January 04, 2003

Look, Mom. I'm famous. In

Look, Mom. I'm famous.

In case anyone's interested, here's a little article-interview with yours truly in the SF Examiner.

Posted by Dr. Frank at 08:02 AM | TrackBack

January 03, 2003

Quaintness worth a second cup...

Quaintness worth a second cup...

Hey, there. I had to take a few days off. Holidays are a lot of work, aren't they?

I hope everyone had a good Christmas, New Year's, etc. No, really. I admit it might not be at the very top of my list of hopes (many of which don't bear mentioning as they do me little credit) but it's on there.

This is the first Christmas in six years that I haven't spent in England. There may no longer be many categories in which the English are the top dogs, but Christmas is one of them. What appears to have happened is that they decided to take all the energy they used to put into maintaining their empire and to devote it instead to putting on shows and presenting the most spectacular, the richest, the most elaborately quaint Christmas experience possible. It's like the KFC commercial says: they only do one thing, but they do it right. It works and I miss it. In comparison, you hardly even notice Christmas in America.

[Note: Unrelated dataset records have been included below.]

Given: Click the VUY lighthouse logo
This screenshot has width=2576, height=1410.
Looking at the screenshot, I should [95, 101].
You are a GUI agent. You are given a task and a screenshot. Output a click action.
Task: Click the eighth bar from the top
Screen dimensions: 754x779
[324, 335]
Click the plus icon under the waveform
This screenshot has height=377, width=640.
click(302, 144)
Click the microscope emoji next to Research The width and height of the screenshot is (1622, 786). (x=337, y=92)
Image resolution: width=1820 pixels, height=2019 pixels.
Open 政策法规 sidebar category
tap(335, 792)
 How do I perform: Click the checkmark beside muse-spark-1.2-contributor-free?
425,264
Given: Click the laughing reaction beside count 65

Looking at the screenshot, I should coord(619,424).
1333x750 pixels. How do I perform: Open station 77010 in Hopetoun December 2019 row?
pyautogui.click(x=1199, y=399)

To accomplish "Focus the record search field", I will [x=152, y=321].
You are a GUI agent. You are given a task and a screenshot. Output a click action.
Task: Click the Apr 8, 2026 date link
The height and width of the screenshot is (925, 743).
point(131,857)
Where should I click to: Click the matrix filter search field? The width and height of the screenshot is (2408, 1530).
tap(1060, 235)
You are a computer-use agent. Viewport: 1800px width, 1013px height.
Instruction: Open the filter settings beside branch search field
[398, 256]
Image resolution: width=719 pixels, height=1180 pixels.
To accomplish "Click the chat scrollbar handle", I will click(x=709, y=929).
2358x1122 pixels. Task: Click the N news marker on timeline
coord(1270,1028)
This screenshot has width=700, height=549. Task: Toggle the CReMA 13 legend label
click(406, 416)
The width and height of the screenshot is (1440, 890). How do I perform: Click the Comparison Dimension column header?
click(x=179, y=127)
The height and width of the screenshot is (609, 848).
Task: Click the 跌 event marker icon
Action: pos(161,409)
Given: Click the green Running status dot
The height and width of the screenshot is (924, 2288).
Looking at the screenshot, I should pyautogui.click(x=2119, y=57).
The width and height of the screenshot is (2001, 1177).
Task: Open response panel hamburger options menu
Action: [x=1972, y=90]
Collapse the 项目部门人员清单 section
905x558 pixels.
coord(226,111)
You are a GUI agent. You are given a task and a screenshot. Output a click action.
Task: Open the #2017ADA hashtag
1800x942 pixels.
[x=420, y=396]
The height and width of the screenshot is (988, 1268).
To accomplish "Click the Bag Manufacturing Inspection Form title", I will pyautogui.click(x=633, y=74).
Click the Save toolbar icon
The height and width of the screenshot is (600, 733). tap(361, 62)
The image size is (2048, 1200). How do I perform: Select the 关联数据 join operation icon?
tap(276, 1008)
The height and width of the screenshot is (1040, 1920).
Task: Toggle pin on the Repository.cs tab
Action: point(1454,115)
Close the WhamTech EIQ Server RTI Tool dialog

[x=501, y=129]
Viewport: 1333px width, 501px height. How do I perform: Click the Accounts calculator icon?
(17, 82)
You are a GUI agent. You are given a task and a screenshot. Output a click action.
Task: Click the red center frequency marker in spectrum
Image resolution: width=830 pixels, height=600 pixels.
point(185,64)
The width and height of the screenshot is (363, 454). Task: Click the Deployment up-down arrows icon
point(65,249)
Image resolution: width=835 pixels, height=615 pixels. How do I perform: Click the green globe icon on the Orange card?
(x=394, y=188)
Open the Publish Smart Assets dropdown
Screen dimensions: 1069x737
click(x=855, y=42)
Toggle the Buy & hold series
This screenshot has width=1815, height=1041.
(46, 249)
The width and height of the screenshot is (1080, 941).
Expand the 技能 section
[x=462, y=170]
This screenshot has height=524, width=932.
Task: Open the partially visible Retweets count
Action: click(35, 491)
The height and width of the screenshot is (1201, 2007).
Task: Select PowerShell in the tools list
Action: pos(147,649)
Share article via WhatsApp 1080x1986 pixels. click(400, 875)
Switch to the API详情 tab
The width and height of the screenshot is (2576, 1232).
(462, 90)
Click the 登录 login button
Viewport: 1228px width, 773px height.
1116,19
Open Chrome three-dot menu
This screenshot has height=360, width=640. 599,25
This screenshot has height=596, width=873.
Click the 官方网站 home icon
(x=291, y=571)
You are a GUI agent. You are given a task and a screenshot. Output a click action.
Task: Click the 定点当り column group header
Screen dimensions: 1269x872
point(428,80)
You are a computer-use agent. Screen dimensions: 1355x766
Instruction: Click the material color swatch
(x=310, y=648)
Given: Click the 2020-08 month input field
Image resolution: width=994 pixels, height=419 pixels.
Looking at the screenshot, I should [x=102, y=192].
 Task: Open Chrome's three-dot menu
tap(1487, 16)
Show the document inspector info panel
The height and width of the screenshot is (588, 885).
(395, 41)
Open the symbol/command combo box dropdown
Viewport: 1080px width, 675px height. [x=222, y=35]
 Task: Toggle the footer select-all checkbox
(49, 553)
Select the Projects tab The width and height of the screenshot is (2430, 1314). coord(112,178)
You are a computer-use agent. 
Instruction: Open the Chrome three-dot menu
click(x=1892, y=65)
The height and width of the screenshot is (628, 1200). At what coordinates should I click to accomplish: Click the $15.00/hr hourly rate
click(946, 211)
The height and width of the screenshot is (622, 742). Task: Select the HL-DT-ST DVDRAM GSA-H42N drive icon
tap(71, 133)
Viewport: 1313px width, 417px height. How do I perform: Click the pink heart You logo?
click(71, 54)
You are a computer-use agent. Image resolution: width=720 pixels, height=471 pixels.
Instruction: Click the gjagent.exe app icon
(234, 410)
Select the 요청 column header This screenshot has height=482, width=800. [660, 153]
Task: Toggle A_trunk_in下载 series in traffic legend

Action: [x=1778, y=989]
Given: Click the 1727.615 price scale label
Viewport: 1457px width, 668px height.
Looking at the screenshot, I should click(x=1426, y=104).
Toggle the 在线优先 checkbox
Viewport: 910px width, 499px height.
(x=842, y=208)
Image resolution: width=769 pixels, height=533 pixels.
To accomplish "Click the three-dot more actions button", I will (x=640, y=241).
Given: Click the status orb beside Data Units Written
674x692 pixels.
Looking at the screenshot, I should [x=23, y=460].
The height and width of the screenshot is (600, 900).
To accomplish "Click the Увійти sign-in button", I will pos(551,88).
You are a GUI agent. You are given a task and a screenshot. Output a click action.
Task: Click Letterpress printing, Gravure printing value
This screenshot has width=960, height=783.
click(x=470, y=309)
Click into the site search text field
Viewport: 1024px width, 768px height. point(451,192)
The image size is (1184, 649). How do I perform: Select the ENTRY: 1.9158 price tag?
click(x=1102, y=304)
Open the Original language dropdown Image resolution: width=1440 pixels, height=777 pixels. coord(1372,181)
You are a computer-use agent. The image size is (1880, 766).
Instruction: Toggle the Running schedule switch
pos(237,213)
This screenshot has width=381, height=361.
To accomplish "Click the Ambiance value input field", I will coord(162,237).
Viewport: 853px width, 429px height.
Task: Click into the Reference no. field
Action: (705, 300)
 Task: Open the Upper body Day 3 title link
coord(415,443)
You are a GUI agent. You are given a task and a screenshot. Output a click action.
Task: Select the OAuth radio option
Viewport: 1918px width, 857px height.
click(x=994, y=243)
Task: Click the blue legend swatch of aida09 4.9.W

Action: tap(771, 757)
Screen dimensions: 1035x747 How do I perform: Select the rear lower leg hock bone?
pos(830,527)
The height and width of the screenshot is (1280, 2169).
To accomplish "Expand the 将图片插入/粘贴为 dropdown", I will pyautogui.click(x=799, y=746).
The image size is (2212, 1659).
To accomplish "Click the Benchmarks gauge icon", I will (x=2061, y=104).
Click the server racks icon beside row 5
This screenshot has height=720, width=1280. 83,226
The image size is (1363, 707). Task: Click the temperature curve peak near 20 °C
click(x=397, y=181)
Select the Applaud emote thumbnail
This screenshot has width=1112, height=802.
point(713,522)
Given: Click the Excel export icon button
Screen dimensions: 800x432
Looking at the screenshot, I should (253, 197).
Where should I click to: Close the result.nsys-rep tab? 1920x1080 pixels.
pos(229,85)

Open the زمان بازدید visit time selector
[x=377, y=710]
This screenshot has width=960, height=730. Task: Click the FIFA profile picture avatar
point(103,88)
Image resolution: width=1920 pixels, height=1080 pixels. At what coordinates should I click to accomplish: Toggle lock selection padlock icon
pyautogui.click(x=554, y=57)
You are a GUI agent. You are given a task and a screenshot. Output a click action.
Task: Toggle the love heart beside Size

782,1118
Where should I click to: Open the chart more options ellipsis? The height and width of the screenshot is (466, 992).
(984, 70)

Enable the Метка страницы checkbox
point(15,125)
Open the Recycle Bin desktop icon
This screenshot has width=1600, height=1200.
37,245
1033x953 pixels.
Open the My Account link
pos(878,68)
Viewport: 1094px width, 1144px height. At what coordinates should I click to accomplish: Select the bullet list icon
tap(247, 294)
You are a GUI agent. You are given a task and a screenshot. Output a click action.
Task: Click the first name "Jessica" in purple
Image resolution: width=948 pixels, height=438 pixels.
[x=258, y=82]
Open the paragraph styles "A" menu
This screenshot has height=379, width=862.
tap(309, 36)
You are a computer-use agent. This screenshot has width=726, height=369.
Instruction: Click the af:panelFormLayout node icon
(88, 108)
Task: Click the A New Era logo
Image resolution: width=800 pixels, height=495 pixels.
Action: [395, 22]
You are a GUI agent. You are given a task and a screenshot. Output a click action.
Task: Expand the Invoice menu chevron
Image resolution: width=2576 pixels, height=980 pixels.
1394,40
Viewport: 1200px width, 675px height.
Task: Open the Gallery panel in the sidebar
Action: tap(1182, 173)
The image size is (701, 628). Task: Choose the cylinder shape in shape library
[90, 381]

New Year's is another story. It's the one night of the year when the average American tries to drink as much as the average Briton does on an ordinary week night. (I gave it my best shot, but, as usual, I couldn't even come close to keeping up with my slender, young British wife. Drinking with an English chick is fun but perilous: it doesn't matter how long you can manage to soldier on-- you still run the risk of being called a "girl's blouse" when you finally have to admit defeat.)

Among those of us who comprise the ooze that, with any luck, occasionally bubbles up between the floorboards of show business, there are two theories on New Year's Eve. One, the optimistic one, is to look at it as an extra weekend, a sort of super Saturday night that happens to fall on a Tuesday, where you can make a killing by having a show in a major market. The pessimistic view is that there's way too much competition on that particular night and you might as well save your major market show for a weekend when nothing in particular is going on.

I guess Chuck Prophet is one of the optimists, because he and his fabulous band dared to play at the Ivy Room on New Years Eve. We were there watching along with a full room of others. That was where all the above-mentioned girl's blouse action went down. I hadn't seen Chuck play since he did all that touring in support of his big album this past year. It was an amazing show, one of the best I've ever seen. If he's not the world's greatest living guitar-player, it's only because Keith Richard is still alive. I'm not even kidding or exaggerating. He's certainly the best I've ever known or seen up close-- you should check him out if you get the chance.

I, on the other hand, am a pessimist's pessimist, on the New Year's Eve issue as on many other things. Accordingly, my dumb little band is playing tomorrow night at Slim's in San Francisco. The Hi-Fives are reuniting for the show, believe it or not. If I wasn't going to be there anyway, I'd probably go just to see that, because it might be the last chance. At least, I'm going to appreciate the hell out of it, just in case.

Blogging may continue to be light and spotty till the rock and roll exhausts itself.

Happy Competition-free Weekend after New Year's to everybody.